Monday, 18 September 2017

Icarus


There's a young man I will never write about. I do not quite understand why, but there are сlauses you'd rather not trigger. Places you'd rather not go. 

He works in a modern art gallery, like so many of them do, and I see him in places as different as Warsaw and Dublin. His job is to walk around the room with landscapes by Gabriele Münter and to make sure that no one gets too close. Or else his job is to sit on one of those basic chairs and stare blankly at the visitors.

The visitors say something, on occasion, like "her genius was underrated" or "wasn't her ambition a little bit too studied?" Sometimes they would even broach a wider issue and whisper: "Gauguin almost works for me, but doesn't" and "Cezanne almost doesn't work for me, but does". Most often, however, they settle on "My God this is awful". 

And through all of that, he looks bored but intelligent. Aloof yet self-confident. A man of mystery. 

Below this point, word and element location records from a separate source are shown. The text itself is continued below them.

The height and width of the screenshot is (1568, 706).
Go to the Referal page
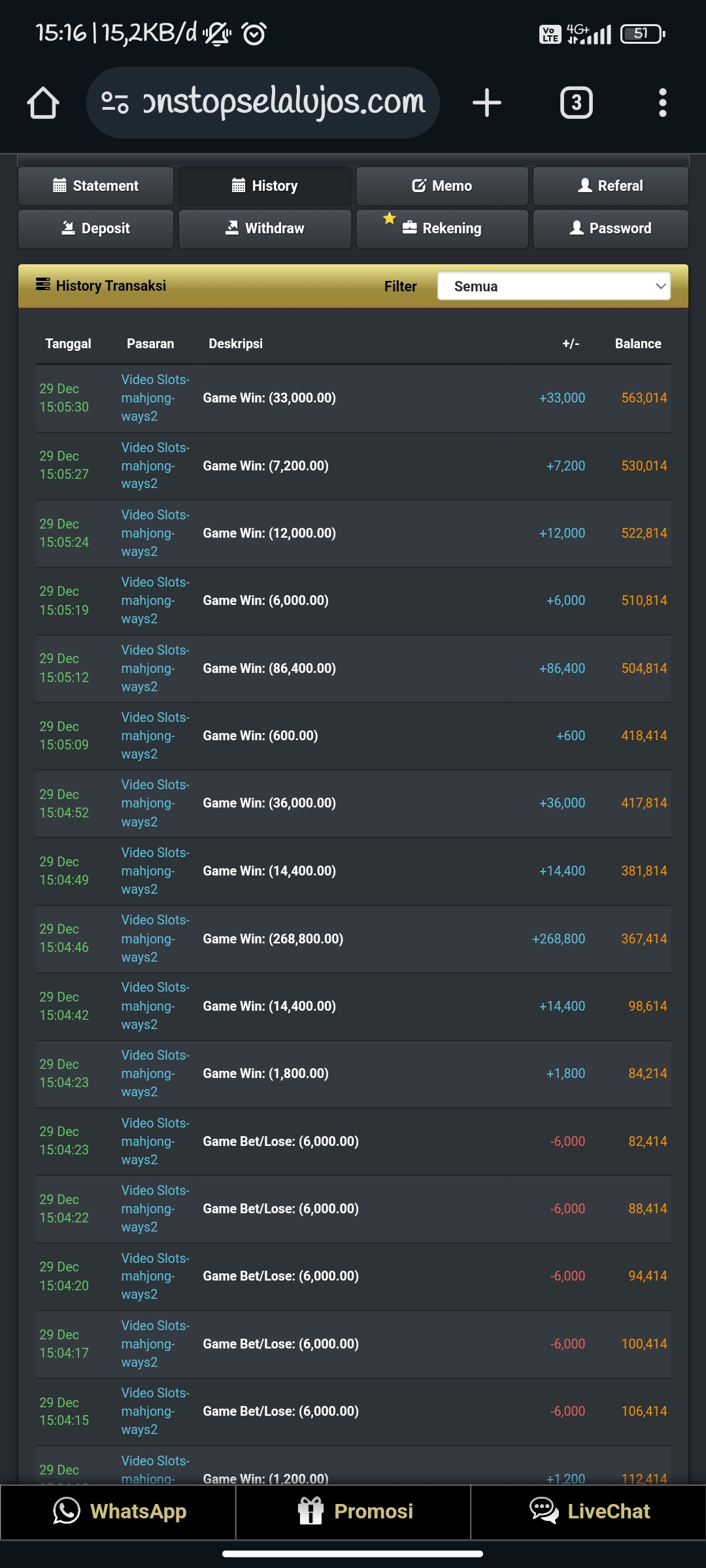611,186
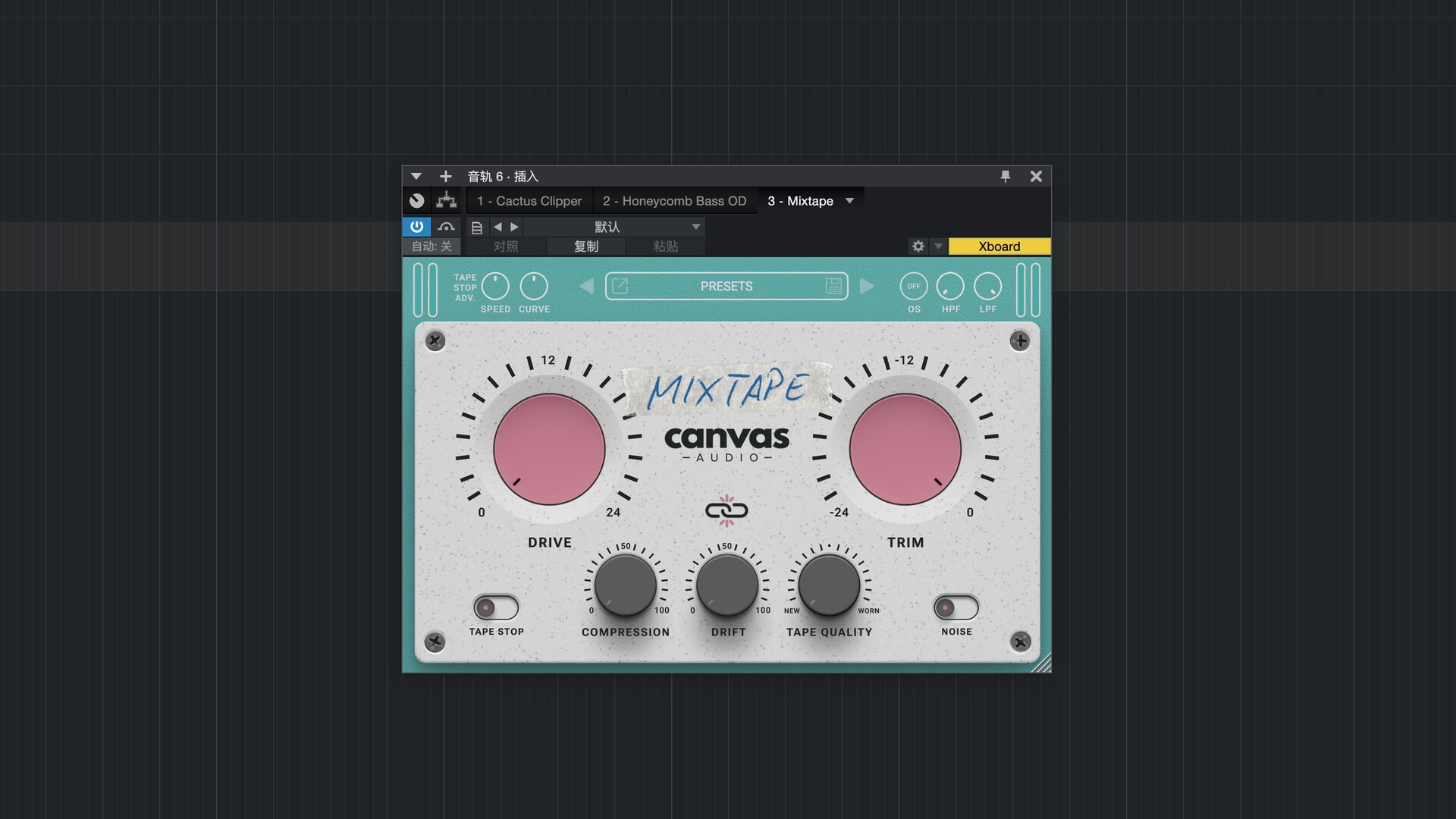Screen dimensions: 1456x819
Task: Expand the arrow beside the gear icon
Action: [938, 246]

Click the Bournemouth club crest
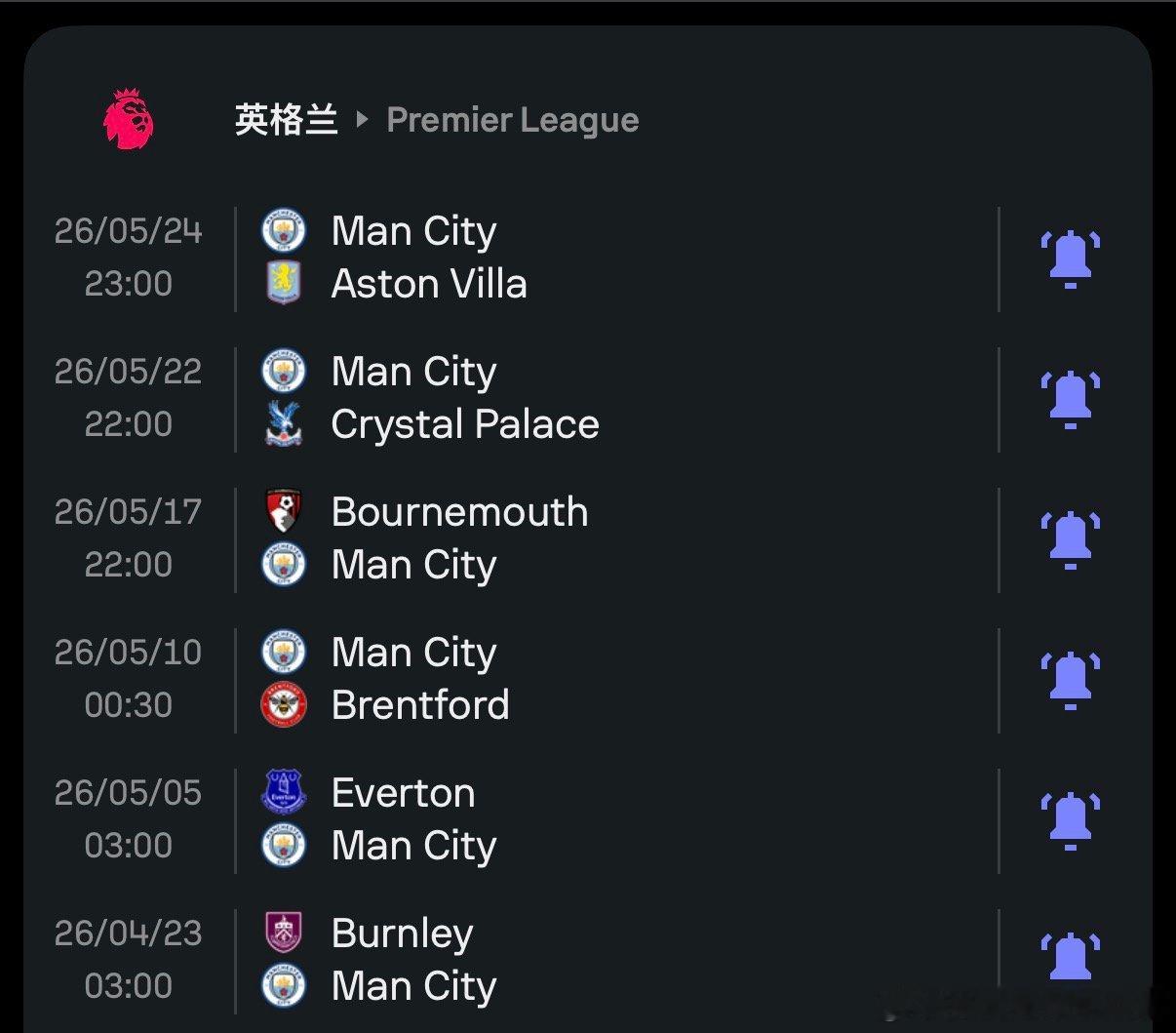pos(284,512)
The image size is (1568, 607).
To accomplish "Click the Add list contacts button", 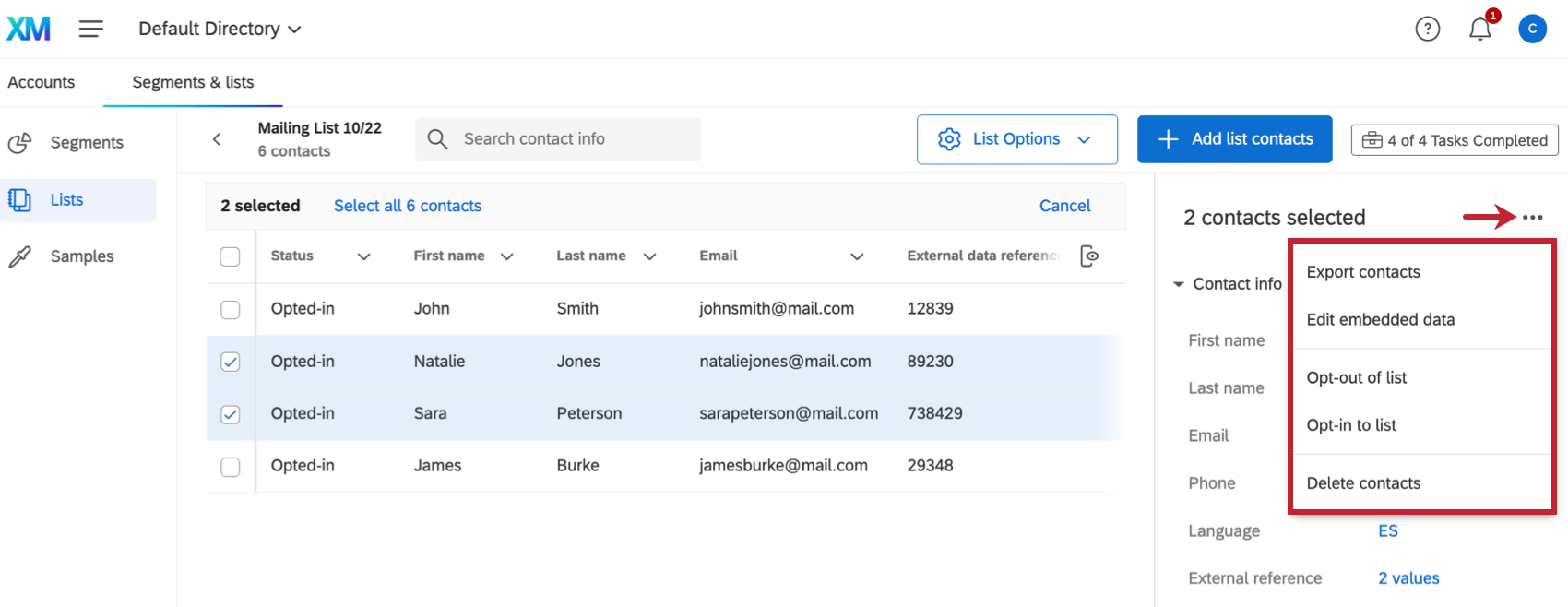I will pos(1234,139).
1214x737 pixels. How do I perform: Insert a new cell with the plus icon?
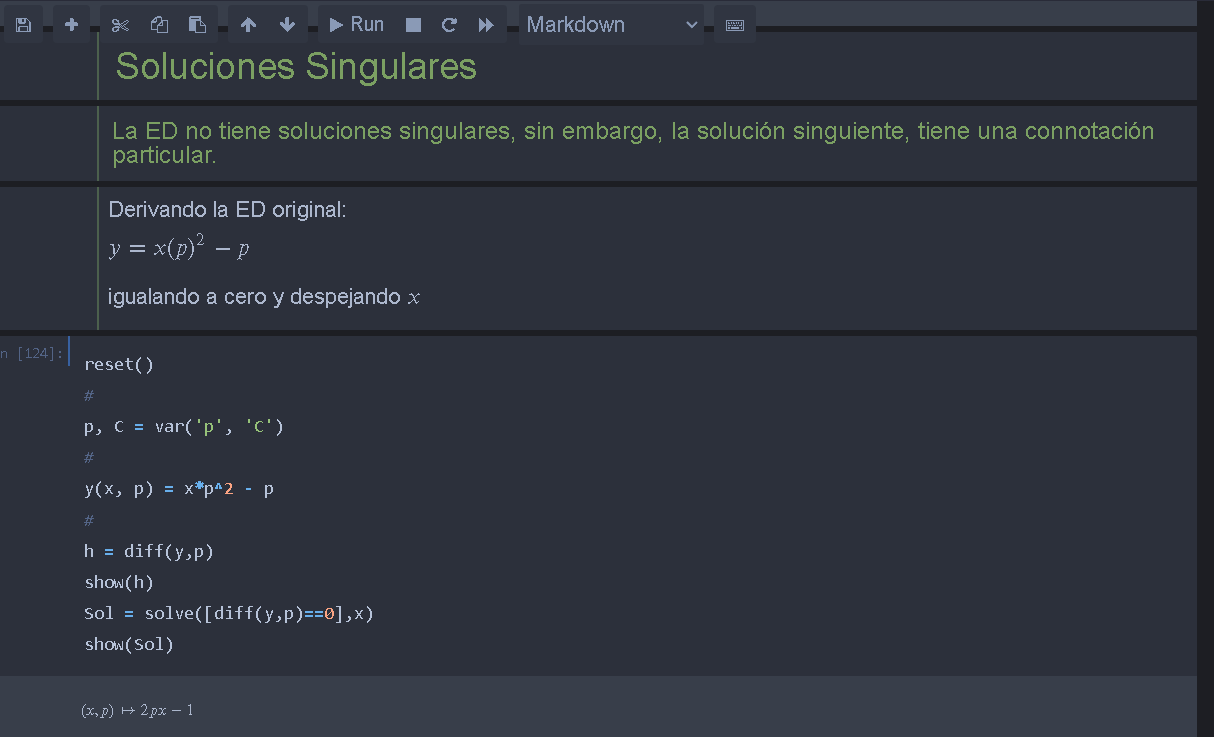(71, 25)
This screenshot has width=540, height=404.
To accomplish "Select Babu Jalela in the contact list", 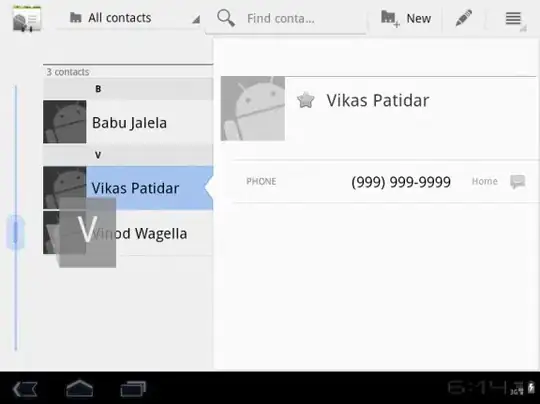I will 128,122.
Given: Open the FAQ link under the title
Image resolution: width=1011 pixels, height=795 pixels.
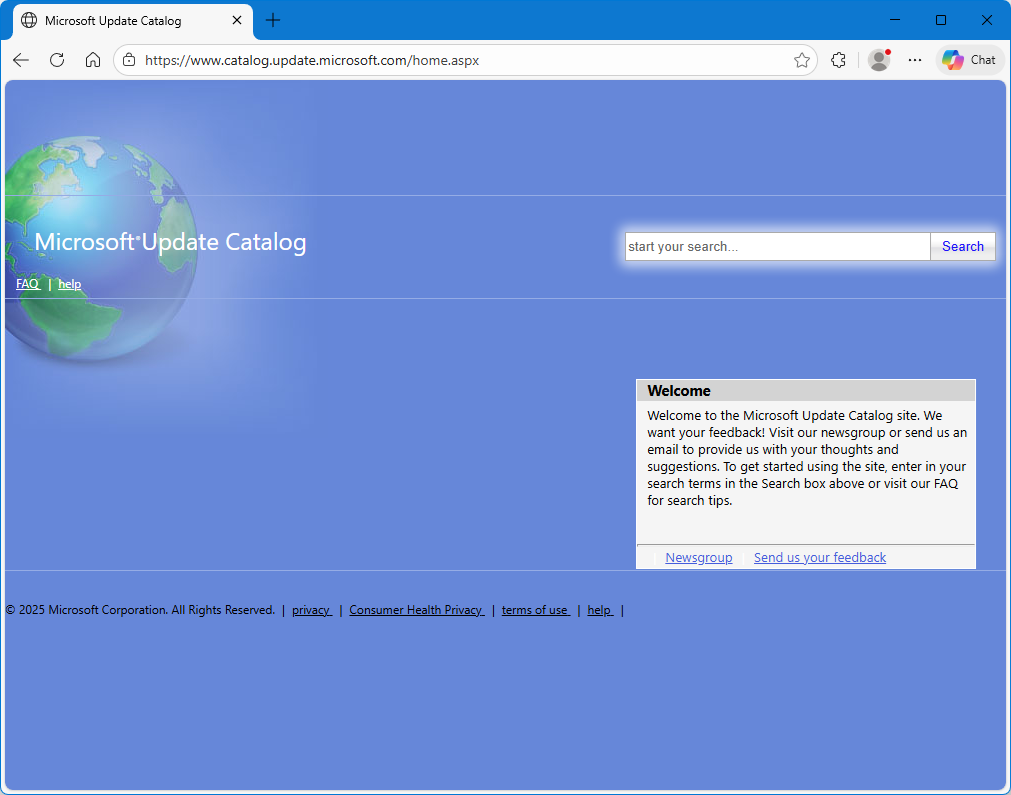Looking at the screenshot, I should (27, 284).
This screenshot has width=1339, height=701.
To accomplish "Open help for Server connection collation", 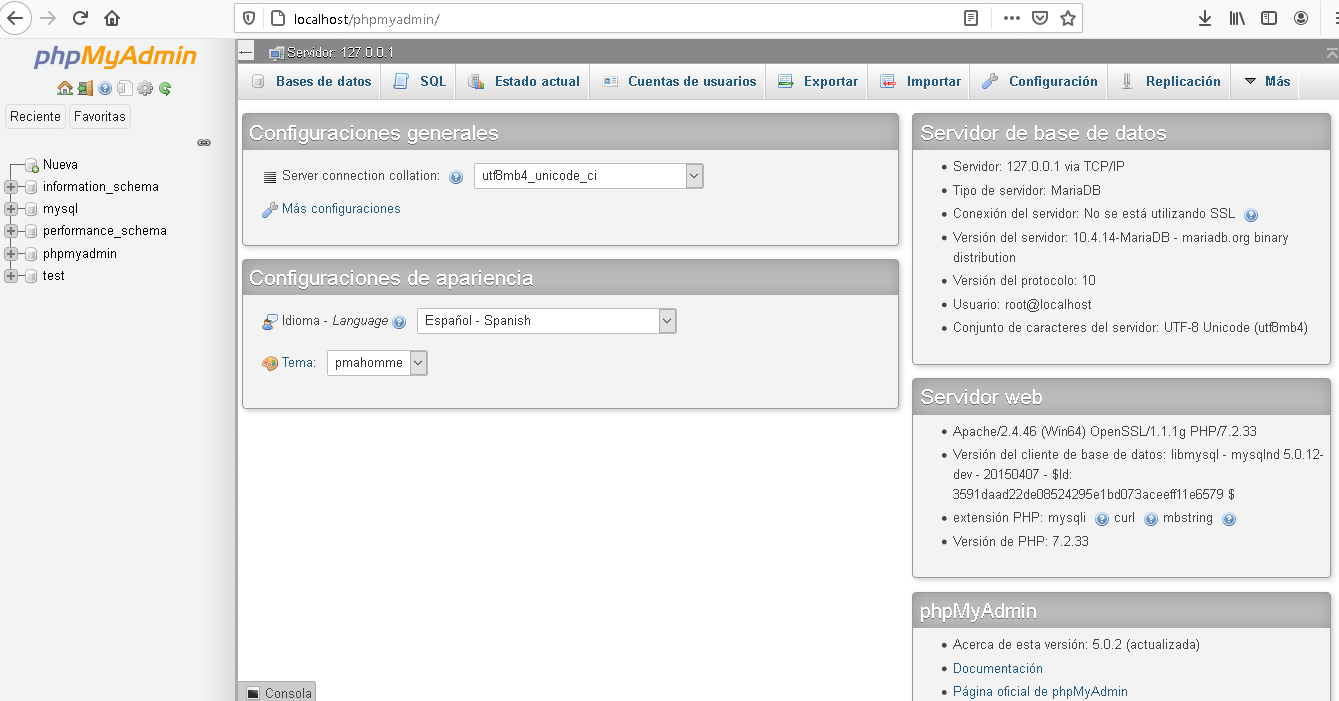I will click(456, 176).
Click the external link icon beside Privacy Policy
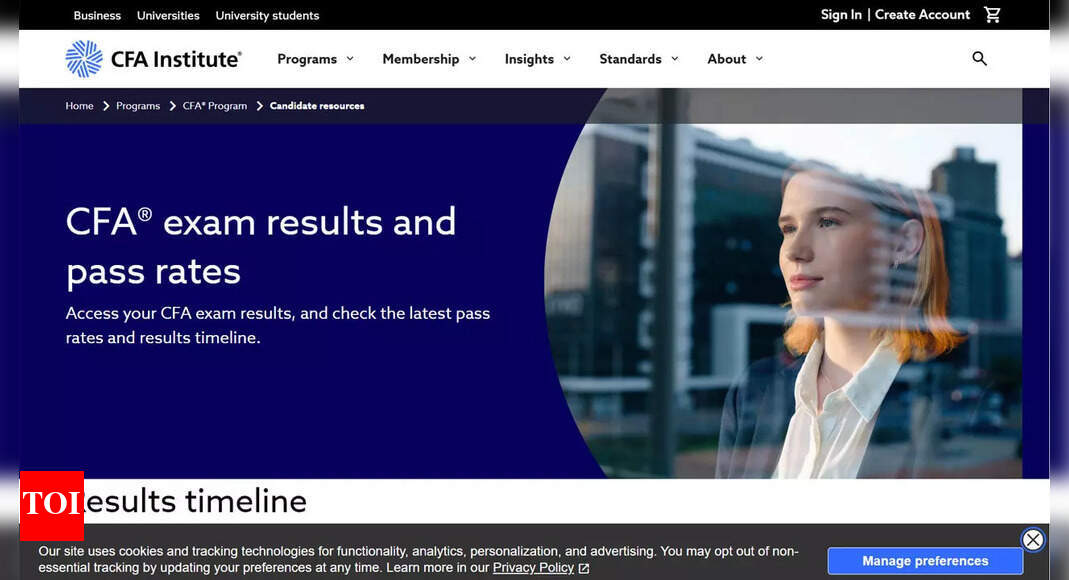The width and height of the screenshot is (1069, 580). 584,568
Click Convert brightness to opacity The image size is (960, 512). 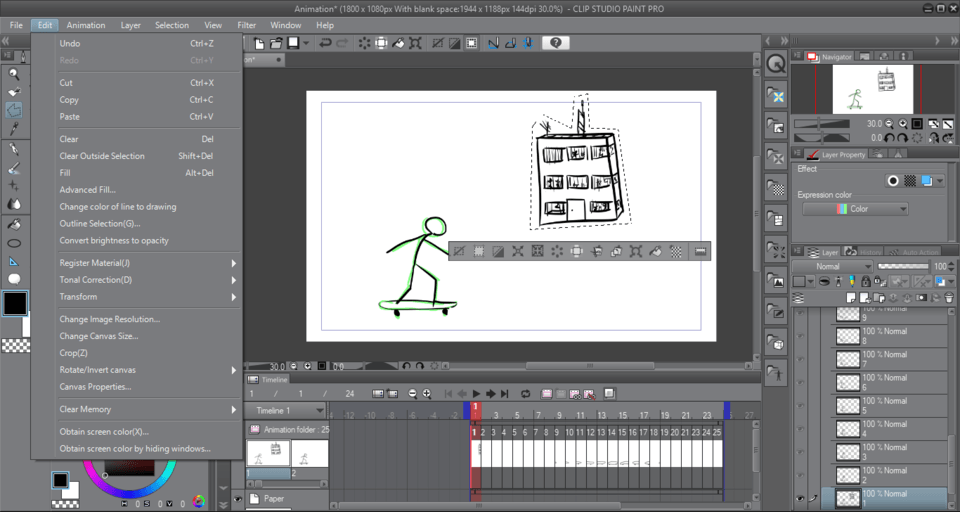[114, 240]
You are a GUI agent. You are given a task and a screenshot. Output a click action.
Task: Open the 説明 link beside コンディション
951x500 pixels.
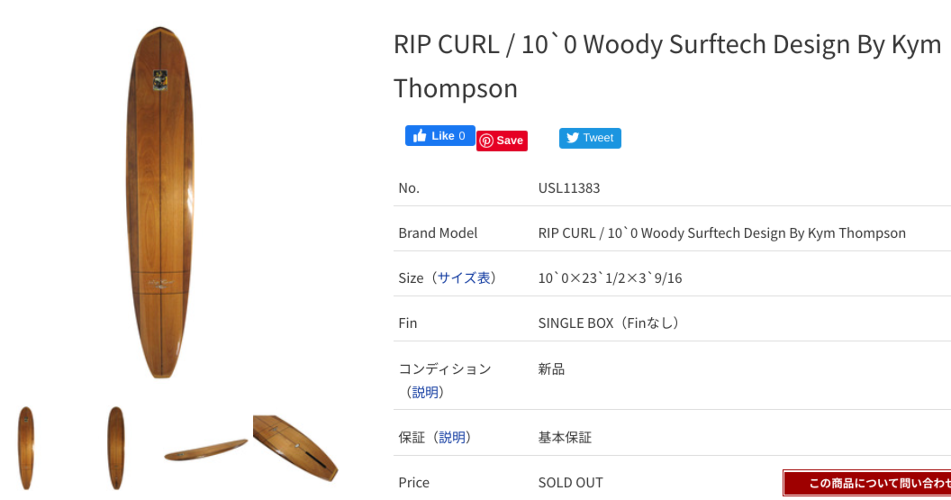426,392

But here's the funny thing: they do not notice the young man. Almost no one does. I try to cut him open with a sideways glance, but my knife is much too blunt. I can't get in, though not for want of trying. He's been here for days, weeks, months, in this tiny room overlooked by red cubes, black squares and disfigured farmers. To him, we are hopeless drifters. I think that in all this time surrounded by Kandinsky and Pollock... well, he must have learnt some underlying mystery, but his eyes give away so little.

There is, however, a chance that he knows no mystery. All these years in the sun are fake years, they taught him nothing beyond the fleeting backs of a million visitors.  

Either way, I can't write about him. For if I do, a story or perhaps a novel, something stretching beyond this brief sketch here, I'm afraid that I could accidentally find him out.